*WRITTEN INSTRUCTION*
Repeat these lines exactly, everything from the line containing "特定商取引法に基づく表記 (593, 1428)" down to the line containing "Awesome Scala (1109, 49)", with both of those lines included.

*Entries on where items appear*
○ ○ ○

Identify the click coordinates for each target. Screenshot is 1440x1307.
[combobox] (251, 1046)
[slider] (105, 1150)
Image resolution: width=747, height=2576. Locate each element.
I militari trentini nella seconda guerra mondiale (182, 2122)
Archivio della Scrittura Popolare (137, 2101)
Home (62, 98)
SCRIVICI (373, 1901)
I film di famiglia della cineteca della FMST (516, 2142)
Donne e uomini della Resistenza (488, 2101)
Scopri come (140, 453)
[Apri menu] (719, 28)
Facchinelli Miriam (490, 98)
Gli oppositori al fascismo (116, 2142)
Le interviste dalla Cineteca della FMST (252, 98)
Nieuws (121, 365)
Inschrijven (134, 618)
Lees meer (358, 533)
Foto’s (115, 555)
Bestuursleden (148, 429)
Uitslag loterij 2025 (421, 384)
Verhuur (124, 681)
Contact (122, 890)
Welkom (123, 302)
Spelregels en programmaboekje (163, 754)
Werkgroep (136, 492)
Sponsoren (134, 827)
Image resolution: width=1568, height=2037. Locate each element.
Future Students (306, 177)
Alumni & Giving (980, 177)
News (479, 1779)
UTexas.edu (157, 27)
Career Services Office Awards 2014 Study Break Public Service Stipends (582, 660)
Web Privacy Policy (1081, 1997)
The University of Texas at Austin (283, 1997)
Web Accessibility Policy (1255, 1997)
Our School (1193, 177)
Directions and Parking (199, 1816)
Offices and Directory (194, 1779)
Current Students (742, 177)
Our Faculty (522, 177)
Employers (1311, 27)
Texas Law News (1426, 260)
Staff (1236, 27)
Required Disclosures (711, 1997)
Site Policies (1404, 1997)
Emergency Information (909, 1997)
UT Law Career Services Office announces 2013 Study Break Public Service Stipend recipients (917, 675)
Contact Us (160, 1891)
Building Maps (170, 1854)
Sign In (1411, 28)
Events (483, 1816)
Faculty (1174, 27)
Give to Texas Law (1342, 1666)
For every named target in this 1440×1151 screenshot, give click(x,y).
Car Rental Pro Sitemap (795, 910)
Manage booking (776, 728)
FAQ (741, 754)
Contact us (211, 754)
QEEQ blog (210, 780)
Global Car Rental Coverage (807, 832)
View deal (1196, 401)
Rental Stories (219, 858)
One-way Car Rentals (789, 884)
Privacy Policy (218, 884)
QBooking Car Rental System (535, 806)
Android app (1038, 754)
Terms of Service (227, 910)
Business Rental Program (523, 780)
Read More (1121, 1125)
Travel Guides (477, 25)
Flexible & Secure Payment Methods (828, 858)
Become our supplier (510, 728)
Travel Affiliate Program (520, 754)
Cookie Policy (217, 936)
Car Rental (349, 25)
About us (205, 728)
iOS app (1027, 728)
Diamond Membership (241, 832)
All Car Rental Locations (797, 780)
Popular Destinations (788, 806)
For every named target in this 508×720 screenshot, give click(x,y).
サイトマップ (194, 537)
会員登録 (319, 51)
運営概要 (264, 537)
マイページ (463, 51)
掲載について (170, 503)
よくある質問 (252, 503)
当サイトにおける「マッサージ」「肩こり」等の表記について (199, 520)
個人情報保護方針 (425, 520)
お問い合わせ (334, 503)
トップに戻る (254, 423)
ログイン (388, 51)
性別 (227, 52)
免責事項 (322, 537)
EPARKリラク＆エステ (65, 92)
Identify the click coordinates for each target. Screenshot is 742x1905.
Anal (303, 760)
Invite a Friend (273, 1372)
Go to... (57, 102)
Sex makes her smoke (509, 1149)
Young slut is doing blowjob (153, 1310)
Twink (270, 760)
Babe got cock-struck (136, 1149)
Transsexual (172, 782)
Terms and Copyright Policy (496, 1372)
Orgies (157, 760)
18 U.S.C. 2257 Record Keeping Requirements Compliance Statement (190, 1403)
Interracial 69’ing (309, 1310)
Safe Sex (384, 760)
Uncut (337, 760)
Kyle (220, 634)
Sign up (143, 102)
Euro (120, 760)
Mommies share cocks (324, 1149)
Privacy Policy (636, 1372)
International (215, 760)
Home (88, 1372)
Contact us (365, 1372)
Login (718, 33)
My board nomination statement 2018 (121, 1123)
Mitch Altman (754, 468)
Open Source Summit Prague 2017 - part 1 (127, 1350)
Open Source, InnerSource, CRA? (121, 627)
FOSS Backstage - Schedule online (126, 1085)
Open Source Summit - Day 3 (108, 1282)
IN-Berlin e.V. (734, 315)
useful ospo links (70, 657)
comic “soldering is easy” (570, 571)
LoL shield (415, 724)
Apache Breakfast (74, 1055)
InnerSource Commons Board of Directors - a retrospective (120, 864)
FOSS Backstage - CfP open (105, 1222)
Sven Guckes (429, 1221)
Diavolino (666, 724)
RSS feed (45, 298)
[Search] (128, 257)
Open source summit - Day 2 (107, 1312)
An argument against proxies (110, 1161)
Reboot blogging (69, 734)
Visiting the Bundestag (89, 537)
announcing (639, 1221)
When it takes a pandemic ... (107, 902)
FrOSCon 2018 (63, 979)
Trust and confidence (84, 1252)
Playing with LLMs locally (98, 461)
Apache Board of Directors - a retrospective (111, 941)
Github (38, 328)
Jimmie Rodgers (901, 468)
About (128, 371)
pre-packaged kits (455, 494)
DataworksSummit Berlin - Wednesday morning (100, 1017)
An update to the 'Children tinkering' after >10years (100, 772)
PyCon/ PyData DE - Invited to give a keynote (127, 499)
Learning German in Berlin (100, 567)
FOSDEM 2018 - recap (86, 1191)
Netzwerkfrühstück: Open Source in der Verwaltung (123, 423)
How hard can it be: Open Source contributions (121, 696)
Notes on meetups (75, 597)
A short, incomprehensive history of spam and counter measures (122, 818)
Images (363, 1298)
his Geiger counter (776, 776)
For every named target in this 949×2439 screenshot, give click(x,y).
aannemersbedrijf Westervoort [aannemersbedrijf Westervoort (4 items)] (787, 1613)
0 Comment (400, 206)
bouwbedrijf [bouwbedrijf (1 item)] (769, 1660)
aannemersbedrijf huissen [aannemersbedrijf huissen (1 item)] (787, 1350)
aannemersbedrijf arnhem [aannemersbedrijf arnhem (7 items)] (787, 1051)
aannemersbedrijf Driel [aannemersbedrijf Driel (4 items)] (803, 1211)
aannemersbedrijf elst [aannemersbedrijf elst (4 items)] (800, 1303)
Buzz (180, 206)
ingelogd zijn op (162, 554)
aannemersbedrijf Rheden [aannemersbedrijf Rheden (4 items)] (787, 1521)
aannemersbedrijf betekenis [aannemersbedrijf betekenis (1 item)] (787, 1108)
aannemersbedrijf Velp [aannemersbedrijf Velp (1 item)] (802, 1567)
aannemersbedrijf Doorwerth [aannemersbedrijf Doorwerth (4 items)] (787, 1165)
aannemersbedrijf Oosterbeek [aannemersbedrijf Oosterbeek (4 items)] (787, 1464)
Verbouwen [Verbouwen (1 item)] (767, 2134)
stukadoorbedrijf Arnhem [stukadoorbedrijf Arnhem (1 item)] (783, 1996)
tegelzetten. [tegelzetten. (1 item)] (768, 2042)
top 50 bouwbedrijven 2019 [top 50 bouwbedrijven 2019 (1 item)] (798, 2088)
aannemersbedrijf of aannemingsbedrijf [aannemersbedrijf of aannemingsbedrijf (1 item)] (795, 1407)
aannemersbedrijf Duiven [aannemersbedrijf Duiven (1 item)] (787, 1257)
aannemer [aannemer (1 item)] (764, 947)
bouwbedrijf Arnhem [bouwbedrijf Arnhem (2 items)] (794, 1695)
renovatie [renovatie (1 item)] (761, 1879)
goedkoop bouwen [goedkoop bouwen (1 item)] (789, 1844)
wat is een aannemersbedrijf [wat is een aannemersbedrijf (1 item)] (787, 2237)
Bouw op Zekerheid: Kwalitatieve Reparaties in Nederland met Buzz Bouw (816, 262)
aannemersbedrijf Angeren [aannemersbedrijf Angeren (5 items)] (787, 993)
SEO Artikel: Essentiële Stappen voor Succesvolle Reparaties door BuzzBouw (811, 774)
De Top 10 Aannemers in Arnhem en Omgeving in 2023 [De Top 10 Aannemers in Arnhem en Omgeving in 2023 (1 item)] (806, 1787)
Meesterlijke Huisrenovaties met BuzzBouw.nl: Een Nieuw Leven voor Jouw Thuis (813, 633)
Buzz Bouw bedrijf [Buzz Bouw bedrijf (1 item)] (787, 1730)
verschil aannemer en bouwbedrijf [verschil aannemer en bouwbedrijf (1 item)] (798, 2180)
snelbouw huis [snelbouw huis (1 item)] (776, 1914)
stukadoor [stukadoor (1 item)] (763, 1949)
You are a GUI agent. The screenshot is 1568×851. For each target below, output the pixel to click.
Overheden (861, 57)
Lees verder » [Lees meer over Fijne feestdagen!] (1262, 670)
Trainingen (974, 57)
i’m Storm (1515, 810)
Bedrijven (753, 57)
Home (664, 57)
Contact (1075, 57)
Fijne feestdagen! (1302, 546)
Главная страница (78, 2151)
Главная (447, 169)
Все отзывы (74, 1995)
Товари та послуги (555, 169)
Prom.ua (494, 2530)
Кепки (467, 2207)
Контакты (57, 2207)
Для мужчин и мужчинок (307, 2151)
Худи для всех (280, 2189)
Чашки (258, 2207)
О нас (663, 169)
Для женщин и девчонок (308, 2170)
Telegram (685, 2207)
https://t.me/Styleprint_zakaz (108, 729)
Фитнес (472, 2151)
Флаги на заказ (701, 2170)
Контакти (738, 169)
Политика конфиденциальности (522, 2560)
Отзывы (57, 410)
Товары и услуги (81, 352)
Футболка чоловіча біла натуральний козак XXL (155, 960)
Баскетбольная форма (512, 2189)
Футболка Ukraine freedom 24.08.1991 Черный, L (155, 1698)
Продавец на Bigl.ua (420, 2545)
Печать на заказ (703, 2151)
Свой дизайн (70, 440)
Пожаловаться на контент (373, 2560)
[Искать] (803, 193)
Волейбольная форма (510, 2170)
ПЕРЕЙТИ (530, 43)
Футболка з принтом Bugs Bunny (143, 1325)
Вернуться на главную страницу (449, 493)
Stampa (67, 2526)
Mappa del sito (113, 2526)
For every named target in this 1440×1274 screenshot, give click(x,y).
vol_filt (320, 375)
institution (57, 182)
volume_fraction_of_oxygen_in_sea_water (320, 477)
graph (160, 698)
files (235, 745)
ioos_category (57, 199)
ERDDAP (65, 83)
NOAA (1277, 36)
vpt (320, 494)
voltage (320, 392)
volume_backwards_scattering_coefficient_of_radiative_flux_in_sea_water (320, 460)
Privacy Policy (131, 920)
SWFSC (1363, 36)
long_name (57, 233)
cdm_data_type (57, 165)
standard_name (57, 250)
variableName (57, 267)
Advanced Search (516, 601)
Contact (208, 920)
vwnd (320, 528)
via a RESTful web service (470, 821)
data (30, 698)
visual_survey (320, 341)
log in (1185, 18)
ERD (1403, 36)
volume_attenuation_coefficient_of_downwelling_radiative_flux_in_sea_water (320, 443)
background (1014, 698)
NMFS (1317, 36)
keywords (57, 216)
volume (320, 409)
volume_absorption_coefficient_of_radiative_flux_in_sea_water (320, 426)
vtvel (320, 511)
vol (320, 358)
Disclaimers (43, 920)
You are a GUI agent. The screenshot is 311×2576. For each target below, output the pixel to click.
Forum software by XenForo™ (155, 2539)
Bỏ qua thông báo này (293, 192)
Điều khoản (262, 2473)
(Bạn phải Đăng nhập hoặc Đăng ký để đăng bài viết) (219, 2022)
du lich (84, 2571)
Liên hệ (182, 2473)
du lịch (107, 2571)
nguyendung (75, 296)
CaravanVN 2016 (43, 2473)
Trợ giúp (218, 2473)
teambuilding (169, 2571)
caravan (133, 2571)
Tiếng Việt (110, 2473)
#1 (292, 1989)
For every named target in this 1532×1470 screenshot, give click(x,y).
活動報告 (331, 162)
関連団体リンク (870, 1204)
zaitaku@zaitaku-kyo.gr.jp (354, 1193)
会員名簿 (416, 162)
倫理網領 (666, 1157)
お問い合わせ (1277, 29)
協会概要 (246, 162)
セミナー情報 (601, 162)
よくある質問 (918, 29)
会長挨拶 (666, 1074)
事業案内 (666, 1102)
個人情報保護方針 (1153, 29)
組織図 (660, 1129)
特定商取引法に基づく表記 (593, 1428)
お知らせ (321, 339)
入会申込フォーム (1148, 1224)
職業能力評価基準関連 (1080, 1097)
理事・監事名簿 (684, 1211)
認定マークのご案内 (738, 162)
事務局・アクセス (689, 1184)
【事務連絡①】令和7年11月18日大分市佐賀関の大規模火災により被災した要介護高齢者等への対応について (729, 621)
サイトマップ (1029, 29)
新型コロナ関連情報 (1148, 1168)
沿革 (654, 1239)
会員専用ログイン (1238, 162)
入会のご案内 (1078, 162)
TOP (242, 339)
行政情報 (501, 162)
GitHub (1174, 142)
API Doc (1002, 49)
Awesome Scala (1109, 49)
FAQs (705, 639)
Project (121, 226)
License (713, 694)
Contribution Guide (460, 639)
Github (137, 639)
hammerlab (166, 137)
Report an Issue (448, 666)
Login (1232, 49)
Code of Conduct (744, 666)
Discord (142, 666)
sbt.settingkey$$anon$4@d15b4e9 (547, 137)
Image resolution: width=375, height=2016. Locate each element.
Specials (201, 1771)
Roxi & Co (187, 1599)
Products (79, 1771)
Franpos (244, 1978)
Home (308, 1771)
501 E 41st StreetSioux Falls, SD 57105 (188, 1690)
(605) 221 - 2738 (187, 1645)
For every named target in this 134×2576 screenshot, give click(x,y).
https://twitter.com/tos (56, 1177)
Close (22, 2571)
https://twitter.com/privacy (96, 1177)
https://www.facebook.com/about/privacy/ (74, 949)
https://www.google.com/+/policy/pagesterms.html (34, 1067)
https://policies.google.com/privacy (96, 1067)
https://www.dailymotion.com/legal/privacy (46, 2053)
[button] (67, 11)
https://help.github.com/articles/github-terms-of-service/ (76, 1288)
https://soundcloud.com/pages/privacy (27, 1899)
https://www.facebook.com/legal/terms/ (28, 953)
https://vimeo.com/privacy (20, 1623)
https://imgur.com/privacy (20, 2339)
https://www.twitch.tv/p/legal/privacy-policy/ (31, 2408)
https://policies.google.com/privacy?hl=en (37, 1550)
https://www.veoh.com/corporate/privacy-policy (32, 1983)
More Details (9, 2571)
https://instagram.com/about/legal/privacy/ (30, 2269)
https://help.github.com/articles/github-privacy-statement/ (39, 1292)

○ ○ ○

*ANSWER FOR THIS EXERCISE*
特定商取引法に基づく表記 (593, 1428)
お知らせ (321, 339)
入会申込フォーム (1148, 1224)
職業能力評価基準関連 (1080, 1097)
理事・監事名簿 (684, 1211)
認定マークのご案内 (738, 162)
事務局・アクセス (689, 1184)
【事務連絡①】令和7年11月18日大分市佐賀関の大規模火災により被災した要介護高齢者等への対応について (729, 621)
サイトマップ (1029, 29)
新型コロナ関連情報 (1148, 1168)
沿革 (654, 1239)
会員専用ログイン (1238, 162)
入会のご案内 (1078, 162)
TOP (242, 339)
行政情報 (501, 162)
GitHub (1174, 142)
API Doc (1002, 49)
Awesome Scala (1109, 49)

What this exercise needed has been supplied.